Wikidata's excellent sample SPARQL queries

Learning about the data, its structure, and more.

part of Khan and descendants graph

Last month I finally got to know Wikidata more and saw that it has a lot of great stuff to explore. I've continued to explore the data and its model using two strategies: exploring the ontology built around the data and playing with the sample queries.

Exploring the ontology takes some work. I'll describe the resources available for this (and the ontology!) in greater detail when I have a better handle on it all. For sample queries, I have my own queries that I use to explore a dataset, as I described in the "Exploring the Data" section of the Learning SPARQL chapter "A SPARQL Cookbook", but the wise people behind Wikidata have done much better than this by giving us a page of sample queries that highlight some of the data and syntax available.

The sample queries range from simple to complex, and each has a "Try it!" link that loads the query into the query form. (Before you get too far into the list of queries, note that the RDF Dump Format documentation page, which I will describe more next time, has a list of the URIs represented by the prefixes in the queries.)

Here are some that I particularly liked after my brief tour:

  • The second example query, for data about Horses, is a good example of the excellent commenting that you will find in many of the sample queries.

  • The Recent Events query nicely demonstrates how Wikidata models time and how a query can use that to identify events with a particular time window--in this case of this sample query, between 0 and 31 days ago.

  • The Popular eye colors one demonstrates the use of Default views--special comments in directives that the Wikidata Query Service understands as an indication of how to present the data. The eye color query's directive of "#defaultView:BubbleChart" means that running the query on https://query.wikidata.org will (quickly!) give you this:

    result of eye color query below

    Popular surnames among humans creates another nice bubble chart.

  • The Even more cats, with pictures query that follows the eye color one uses an ImageGrid defaultView to create the following, finally filling the gap between "SPARQL" and "cat pictures" that has bedeviled web technology for so long:

    result of eye color query below

    The remaining six defaultViews also look like a lot of fun.

  • The Children of Ghengis Khan sample query uses the Graph defaultView to display Khan's children and grandchildren, with images of them when available, in a graph that lets you zoom and drag nodes around. A piece of it is shown above. The Music Genres query after that is similar. The line graph resulting from the Number of bands by year and genre query is also interesting.
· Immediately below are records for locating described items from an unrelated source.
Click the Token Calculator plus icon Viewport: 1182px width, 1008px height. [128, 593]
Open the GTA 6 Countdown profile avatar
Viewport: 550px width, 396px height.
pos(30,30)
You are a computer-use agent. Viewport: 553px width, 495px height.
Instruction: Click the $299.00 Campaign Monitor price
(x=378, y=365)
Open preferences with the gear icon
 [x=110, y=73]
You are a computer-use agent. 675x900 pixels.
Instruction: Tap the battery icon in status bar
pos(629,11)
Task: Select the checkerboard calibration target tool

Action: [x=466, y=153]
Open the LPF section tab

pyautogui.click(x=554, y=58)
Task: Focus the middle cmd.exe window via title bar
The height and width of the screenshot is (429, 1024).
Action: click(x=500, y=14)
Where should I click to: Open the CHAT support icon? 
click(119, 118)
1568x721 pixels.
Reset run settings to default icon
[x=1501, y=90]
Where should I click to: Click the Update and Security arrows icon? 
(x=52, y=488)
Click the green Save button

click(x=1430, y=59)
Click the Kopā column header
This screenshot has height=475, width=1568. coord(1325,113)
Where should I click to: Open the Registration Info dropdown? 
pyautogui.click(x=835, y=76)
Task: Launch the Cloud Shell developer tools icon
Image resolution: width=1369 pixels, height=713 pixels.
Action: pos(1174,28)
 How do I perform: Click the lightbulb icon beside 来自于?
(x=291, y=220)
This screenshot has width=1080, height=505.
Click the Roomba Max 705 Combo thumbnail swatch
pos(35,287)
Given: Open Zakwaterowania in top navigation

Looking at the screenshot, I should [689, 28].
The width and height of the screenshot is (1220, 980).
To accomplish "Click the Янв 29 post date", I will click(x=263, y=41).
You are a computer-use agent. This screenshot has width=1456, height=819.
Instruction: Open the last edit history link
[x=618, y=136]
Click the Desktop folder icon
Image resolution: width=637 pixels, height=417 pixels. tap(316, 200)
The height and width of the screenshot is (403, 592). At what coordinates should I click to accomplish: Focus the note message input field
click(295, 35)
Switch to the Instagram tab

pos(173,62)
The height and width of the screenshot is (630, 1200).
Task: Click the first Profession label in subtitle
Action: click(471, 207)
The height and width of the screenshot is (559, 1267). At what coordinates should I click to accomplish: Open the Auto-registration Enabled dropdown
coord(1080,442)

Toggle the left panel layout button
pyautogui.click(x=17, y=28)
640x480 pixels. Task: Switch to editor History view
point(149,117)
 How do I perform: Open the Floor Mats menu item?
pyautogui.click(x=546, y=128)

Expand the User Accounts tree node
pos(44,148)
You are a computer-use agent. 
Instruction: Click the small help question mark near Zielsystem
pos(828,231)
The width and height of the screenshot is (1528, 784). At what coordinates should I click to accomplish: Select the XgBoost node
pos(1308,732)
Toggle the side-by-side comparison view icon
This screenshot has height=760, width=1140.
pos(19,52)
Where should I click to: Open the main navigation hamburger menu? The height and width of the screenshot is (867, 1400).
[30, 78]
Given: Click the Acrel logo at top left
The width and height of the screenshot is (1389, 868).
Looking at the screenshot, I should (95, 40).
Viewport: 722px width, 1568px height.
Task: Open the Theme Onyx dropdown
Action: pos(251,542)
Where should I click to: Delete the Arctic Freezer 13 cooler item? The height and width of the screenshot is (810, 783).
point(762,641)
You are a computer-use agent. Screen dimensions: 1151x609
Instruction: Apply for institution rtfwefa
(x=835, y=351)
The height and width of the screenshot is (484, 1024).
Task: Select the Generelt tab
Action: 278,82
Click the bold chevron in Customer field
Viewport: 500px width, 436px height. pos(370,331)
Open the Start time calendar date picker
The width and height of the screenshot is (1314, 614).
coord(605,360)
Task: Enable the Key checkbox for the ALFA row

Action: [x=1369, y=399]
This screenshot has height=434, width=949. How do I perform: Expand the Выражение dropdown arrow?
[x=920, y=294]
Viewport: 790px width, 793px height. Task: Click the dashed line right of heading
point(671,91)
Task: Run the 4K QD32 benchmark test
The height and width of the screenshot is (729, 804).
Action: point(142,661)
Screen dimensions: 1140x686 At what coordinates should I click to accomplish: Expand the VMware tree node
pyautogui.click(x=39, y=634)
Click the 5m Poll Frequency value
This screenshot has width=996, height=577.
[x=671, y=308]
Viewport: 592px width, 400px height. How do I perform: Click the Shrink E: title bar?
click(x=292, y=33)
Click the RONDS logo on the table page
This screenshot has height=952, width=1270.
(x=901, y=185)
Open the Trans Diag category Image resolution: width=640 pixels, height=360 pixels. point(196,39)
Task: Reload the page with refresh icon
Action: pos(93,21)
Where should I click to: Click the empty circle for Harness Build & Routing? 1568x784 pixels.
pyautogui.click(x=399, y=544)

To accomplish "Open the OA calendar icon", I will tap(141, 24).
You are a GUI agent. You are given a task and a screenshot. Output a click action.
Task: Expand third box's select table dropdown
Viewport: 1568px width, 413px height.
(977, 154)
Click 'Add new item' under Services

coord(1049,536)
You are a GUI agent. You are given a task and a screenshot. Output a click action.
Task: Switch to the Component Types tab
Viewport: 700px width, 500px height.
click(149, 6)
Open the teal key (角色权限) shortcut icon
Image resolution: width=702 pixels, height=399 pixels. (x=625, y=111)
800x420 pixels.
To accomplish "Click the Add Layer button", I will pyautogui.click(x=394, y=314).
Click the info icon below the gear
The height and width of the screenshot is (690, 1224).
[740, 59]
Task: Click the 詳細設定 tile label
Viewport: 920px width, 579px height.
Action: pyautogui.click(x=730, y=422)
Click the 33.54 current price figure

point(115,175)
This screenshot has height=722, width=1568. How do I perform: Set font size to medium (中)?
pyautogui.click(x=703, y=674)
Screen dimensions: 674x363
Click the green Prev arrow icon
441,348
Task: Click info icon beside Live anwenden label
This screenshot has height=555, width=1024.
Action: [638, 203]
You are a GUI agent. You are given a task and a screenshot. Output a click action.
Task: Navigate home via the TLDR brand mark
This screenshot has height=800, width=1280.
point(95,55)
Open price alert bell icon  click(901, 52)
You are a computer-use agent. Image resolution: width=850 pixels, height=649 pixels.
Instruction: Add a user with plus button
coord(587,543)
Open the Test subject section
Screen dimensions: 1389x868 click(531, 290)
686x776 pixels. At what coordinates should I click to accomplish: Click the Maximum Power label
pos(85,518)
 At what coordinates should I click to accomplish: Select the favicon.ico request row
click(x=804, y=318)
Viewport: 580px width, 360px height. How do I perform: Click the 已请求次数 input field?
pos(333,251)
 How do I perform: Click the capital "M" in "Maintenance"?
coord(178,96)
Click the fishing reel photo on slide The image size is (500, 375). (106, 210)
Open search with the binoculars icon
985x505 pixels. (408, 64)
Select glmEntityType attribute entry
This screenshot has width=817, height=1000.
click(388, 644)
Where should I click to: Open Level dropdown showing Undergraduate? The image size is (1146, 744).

After getting this far, I hadn't even seen 10% of the sample queries, but I did find the answer to my original question about how to get to know the range of possibilities with SPARQL queries of Wikidata better. (One more nice sample query that I wanted to mention is not on the samples page but on the User Manual one: an example of Geospatial searches that lists airports within 100km of Berlin.)

To really learn about how Wikidata executes SPARQL queries, the SPARQL query service/query optimization page provides good background on how Blazegraph, the triplestore and query engine that Wikidata's SPARQL endpoint uses, goes about executing the queries. (I found it pretty gutsy of this page's authors to add a "Try it!" link after a sample query that the page itself says will time out.) As I wrote in the "Query Efficiency and Debugging" chapter of "Learning SPARQL", query engines often optimize for you. Their methods for doing so are how these query engines try to distinguish themselves from each other, so learning more about the one that you're using is worth it when you're dealing with large-scale data like Wikidata. The "SPARQL query service/query optimization" page also describes how adding an explain keyword to the query URL will get you a report on how it parses and optimizes your query.

As much as I'd like to keep playing with of the sample queries, I'm going to dig into the Wikidata data model and its mapping to RDF next. Watch this space...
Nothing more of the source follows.